We are confronted primarily with a moral issue... whether all Americans are to be afforded equal rights and equal opportunities, whether we are going to treat our fellow Americans as we want to be treated. John F. Kennedy
If polling has been confirmed as anything in recent years, it is as an ineffective means of gauging popular sentiment, which bodes ill for statistic junkies like me who get off on seeing row upon row of percentages and demographic tallies detailing anything from batting averages to health pandemics and constituent support for brainless political toadies. The results are usually depressing anyway, especially so for someone who is a firm believer that They will never tell the general public how bad it really is.
For instance, let's say Gallup released a poll indicating that 50% of people participating in a telephone survey said that gay marriage should remain illegal. One could conceivably imagine that the figure would approach 75% if the same cross-section of polled citizens were asked to put the pen to paper and actually draft a binding document in favor of legalizing the institution. Furthermore, a realist should probably assume that the same initial 50% opposed to same-sex unions also support ritual torture and execution of homosexuals as well as renewing the myriad anti-sodomy laws dating back to the 1700s that would effectively outlaw homosexual activity altogether. Don't kid yourself. The Supreme Court only just declared such laws unconstitutional with their decision regarding Lawrence v. Texas in 2003, and provided the opportunity, a good number of patriotic Americans would support Gerald Allen's proposed 2004 ban on gay arts.
Remember, folks. This is the same Land of the Free that had "colored" drinking fountains and bathrooms not so long ago. It is the same country that corralled every Japanese-American they could find and threw them into internment camps for the duration of World War II. There seems to be some inherent malfunction in the American brain unable to connect the very palpable definition of liberty with usage of the word itself. Our current civil rights crisis is no different. It too can be attributed to this faulty wiring and the strange, endemic notion in the United States that freedom is achieved only through its constant defense, a strategy that entails occupation, penetrative surveillance, social control, and constant war.
I can remember first coming into any sort of societal/political consciousness believing the bold lies about Free Press and preserved civil liberties--thinking these notions were more or less upheld in modern times—and suffering for a while under the pretense that America was a beacon for social change. It seemed to me that our society maintained a fluidity in the latter part of the twentieth century as well as a sense of responsibility to those disaffected by institutional prejudices. One needn't do so much as use a magnifying glass to identify the blatant cracks in such logic. Conventional myths propagated by the government and major media outlets exist only to instill illusions of meaningful dissent and personal freedom when, as the matter stands, they are simply nuts and bolts in the political machine. These institutions serve one primary purpose: to maintain the status quo.

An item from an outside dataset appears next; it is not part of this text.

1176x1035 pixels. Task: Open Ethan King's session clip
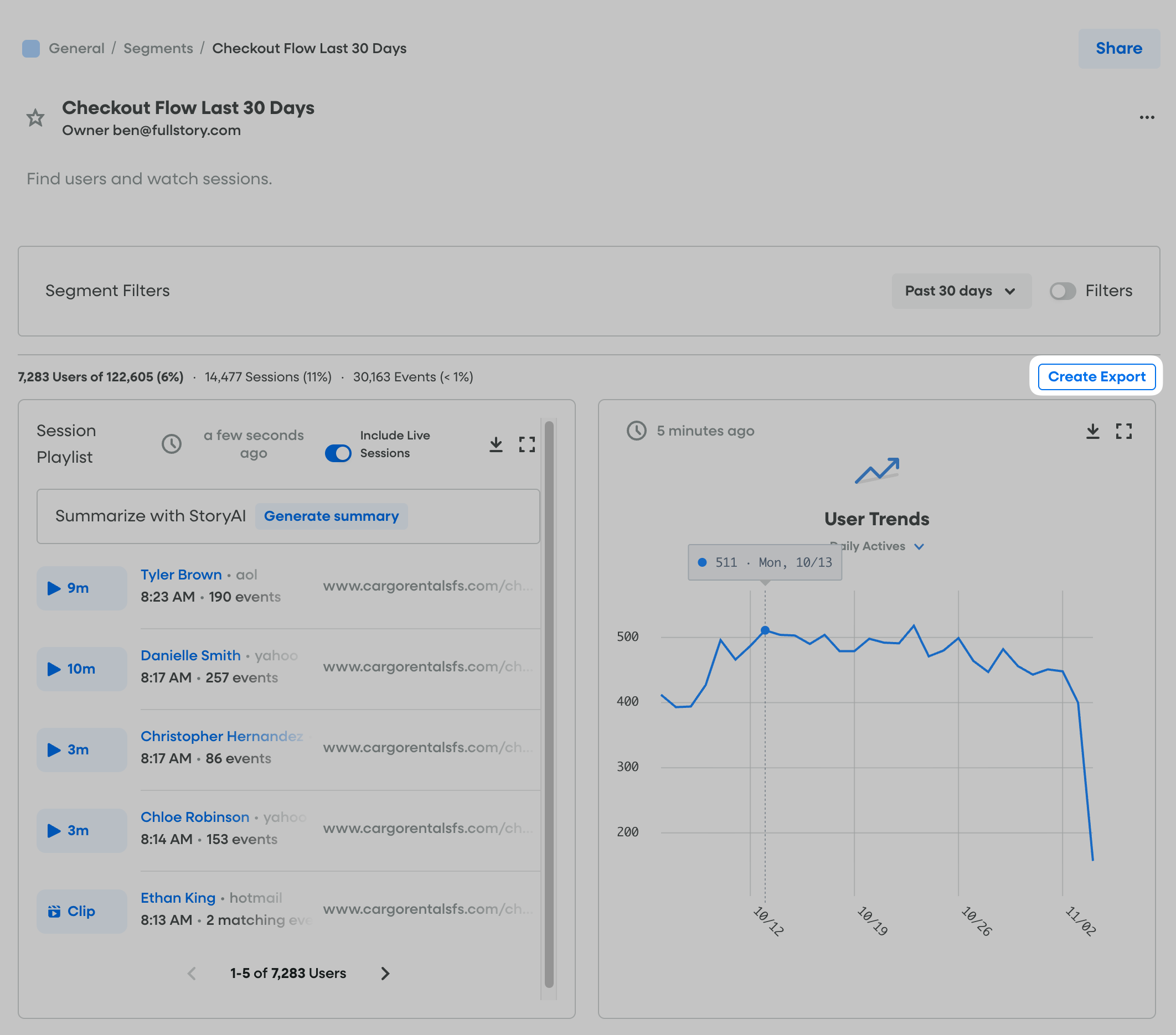click(x=81, y=912)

In reality, change is a long and painful process during which the marginalized suffer on spikes and hope for a fortuitous fluke, a glitch in the Great Design.
To say the continued discrimination of homosexuals in this country is primarily due to the infiltration of our political system by religious fanaticism would be short-sighted. It might be true in large part, but the bias, while more prevalent among moralists, spreads across all social strata. Southern Baptists and proclaimed agnostics alike will grow squeamish at the thought of two gay men or women setting up house in a quiet suburb and attempting to lead a normal life. All the more saddening, perhaps, is that even people in favor of gay rights often fall back when it comes to nomenclature. Civil Unions are in, but gay marriage is as out as it ever was. No one likes to use the M-word, and if homosexual partnerships are established one day as legal and binding--in other words, as marriages—calling them Civil Unions would still be an act of discrimination, an inherent proclamation and utterance that something is less than full-fledged.
The fact that there is debate at all is shameful, in my book. Here we are, a preachy juggernaut constantly yammering on about progress and world leadership without a clue as to what either of those terms mean, unable to grasp the concept of tolerance even in the infancy of a new century that should have been ushered in with bolstered overtones of acceptance. Even now, the United States has made regrettably few strides toward evening the field, and such stubbornness has led to American Citizens, members of We The People like anybody else, being treated as something outside of legitimate. Many have been forced into the closet, sent to behavioral camps, and all in all, psychologically tortured because of something as innocuous as sexual orientation.
Maybe we've gotten one step past Selma, but if it weren't for a modicum of good luck, we'd be seeing another cross-section of the public plastered to the pavement by water from fire hoses paid for by their own tax dollars.